= Sofia Holmgren =

Swedish physician

Sofia Holmgren (1864–1953) was a Swedish physician, a pioneer of sexual education and one of the first women physicians in Malmö.

==Life and work==
Sofia Holmgren was born on 4 January 1864 to Albert Holmgren, a professor of physics in Lund, and mother Elin Stiernstedt, who was of noble birth. Two of her uncles were also professors; Frithiof Holmgren in physiology in Uppsala, and Hjalmar Holmgren in mathematics and mechanics in Stockholm at the University of Technology.

When Holmgren registered at Lund University in 1888, she was among only 20 women students at that institution. It took her only ten years to complete her studies and become a registered doctor, which was considered a pace that's faster than the average and she obtained her medical licentiate degree with high grades.

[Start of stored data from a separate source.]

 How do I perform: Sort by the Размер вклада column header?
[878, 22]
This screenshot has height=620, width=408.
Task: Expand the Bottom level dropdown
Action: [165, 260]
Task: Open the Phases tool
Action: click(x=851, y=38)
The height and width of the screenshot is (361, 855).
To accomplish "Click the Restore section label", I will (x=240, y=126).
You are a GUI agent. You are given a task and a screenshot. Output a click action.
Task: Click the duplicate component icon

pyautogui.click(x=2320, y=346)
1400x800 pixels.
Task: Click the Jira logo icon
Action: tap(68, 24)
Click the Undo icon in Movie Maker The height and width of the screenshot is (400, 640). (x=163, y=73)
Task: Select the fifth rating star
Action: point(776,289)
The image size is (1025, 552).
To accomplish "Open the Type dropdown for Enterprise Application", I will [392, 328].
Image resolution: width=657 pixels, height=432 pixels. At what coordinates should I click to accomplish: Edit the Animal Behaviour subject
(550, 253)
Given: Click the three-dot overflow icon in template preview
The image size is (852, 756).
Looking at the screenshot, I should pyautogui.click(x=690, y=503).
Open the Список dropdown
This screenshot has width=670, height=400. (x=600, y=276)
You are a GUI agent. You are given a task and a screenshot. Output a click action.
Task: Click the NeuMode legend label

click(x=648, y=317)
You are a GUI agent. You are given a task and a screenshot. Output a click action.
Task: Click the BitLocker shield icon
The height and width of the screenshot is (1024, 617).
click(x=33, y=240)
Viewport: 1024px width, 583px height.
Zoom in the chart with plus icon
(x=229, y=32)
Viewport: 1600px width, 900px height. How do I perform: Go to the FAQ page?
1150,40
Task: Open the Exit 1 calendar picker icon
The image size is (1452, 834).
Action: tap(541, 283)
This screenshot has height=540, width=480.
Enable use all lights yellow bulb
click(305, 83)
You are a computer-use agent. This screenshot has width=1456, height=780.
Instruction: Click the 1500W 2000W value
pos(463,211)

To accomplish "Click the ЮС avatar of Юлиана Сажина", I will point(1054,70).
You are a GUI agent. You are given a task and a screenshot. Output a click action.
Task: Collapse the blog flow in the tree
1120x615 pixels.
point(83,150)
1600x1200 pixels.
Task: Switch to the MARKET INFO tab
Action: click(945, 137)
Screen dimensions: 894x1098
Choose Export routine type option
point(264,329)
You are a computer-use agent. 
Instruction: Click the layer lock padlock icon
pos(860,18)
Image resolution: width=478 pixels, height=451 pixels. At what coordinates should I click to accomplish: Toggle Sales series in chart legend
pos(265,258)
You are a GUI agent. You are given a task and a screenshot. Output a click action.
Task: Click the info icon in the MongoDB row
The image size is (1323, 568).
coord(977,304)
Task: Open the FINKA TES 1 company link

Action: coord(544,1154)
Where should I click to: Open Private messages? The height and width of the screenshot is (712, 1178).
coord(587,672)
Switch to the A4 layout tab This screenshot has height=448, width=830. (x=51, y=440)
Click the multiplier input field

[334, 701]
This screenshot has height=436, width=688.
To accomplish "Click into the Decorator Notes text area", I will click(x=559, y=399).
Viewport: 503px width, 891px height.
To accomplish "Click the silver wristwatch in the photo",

Sofia Holmgren established her own practice in Malmö, probably the only such practice run by a woman after Hedda Andersson left the city in 1895. Sofia Holmgren remained in Malmö until 1909 when she moved to Stockholm and was elected as a member of the Swedish Medical Association. She stayed in Stockholm until her retirement in 1934.

=== Sex educator ===
She was mainly known as a lecturer and teacher on "sexual hygiene" (sexual education). She gave courses on the subject in Malmö and Lund, mainly directed at teachers, which were well attended. According to the magazine Dagny she presented "the sensitive subject in such a manner as only the finest and most noble women could do."

=== Last years ===
Holmgren retired in 1934 and moved back to Malmö but then moved a last time to Hörby, where she died on 8 October 1953 at nearly 90 years of age and is buried there.